#### Source material

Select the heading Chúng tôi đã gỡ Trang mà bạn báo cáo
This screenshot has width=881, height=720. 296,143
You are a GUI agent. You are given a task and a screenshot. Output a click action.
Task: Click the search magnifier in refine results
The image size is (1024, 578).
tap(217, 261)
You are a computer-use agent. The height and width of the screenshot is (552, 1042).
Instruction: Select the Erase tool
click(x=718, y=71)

########
#### Source material

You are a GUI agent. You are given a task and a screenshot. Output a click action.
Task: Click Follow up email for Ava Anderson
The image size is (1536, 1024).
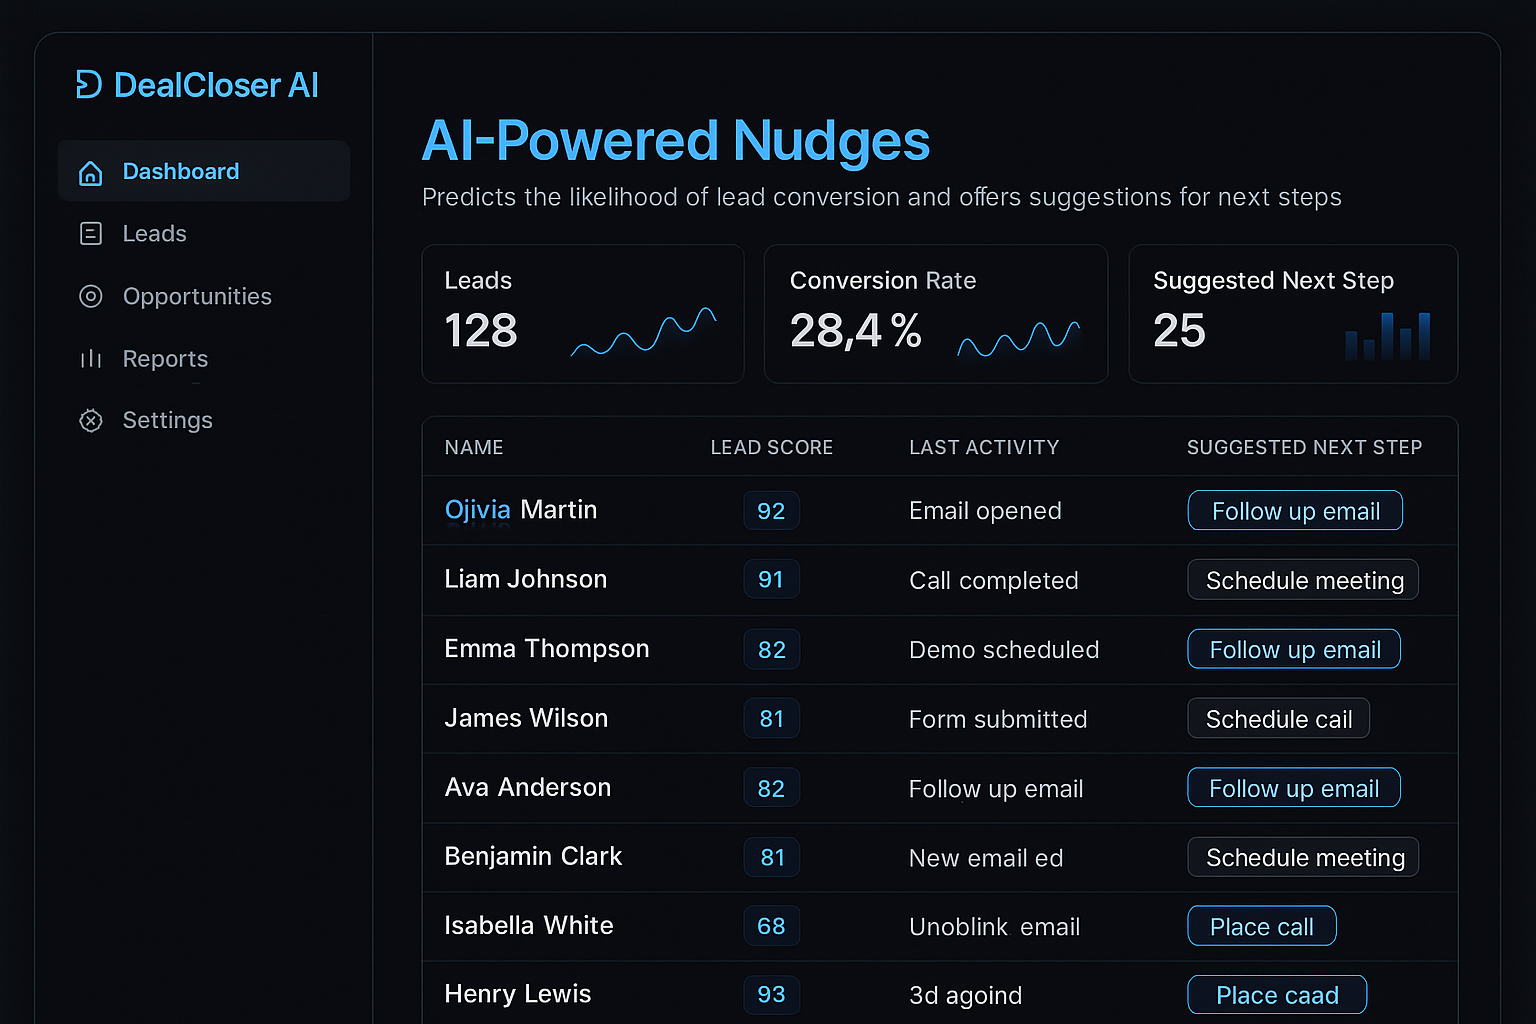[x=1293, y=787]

########
#### Source material

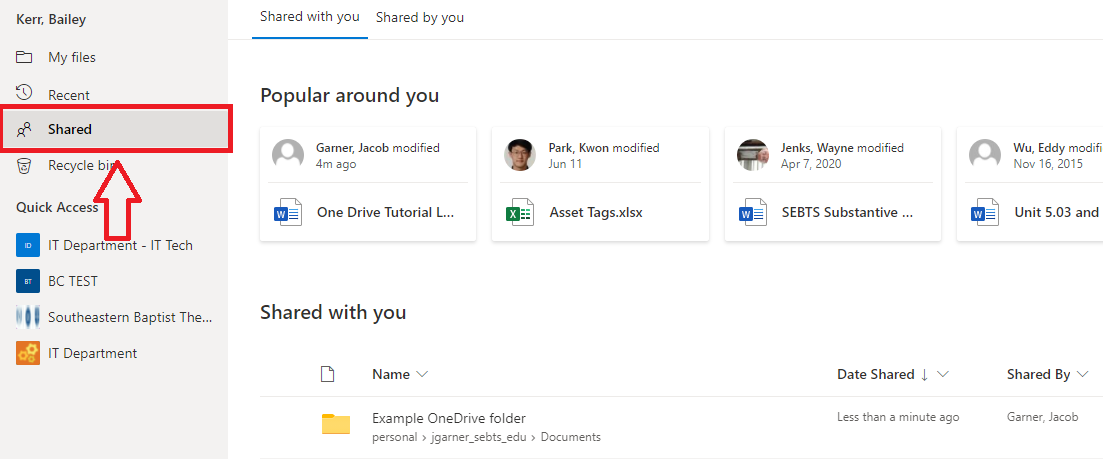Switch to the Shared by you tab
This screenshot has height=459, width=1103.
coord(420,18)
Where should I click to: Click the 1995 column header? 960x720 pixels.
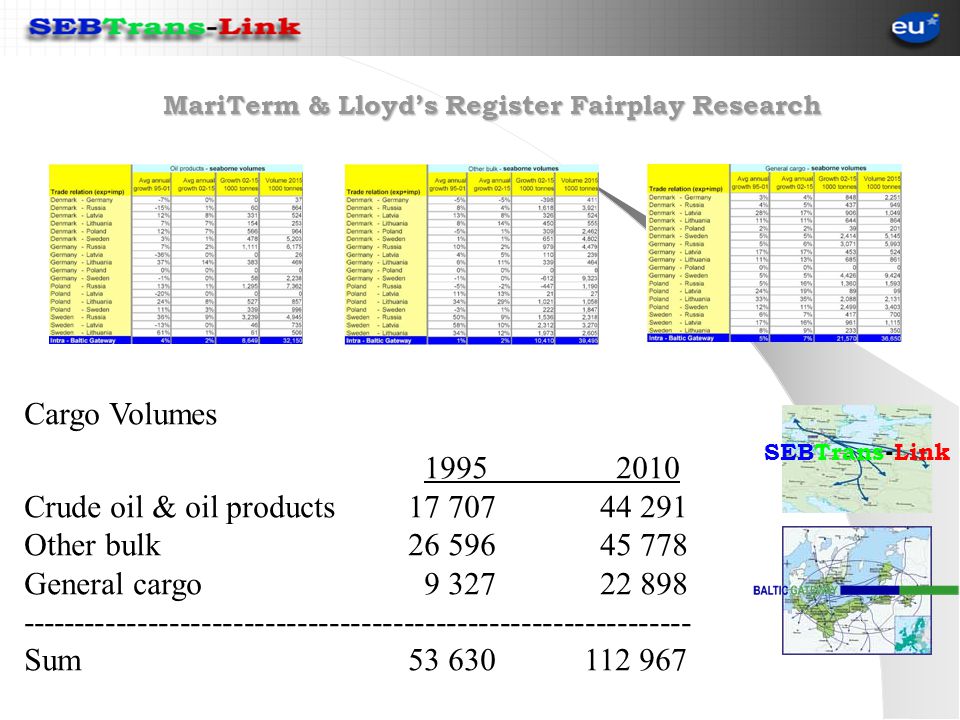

########

• **Exercise details**
Look back at the entries above and repeat, unchanged, every line from the line holding "Select the heading" through the line holding "You are a computer-use".

• **Written answer**
Select the heading Chúng tôi đã gỡ Trang mà bạn báo cáo
This screenshot has width=881, height=720. 296,143
You are a GUI agent. You are given a task and a screenshot. Output a click action.
Task: Click the search magnifier in refine results
The image size is (1024, 578).
tap(217, 261)
You are a computer-use agent. The height and width of the screenshot is (552, 1042).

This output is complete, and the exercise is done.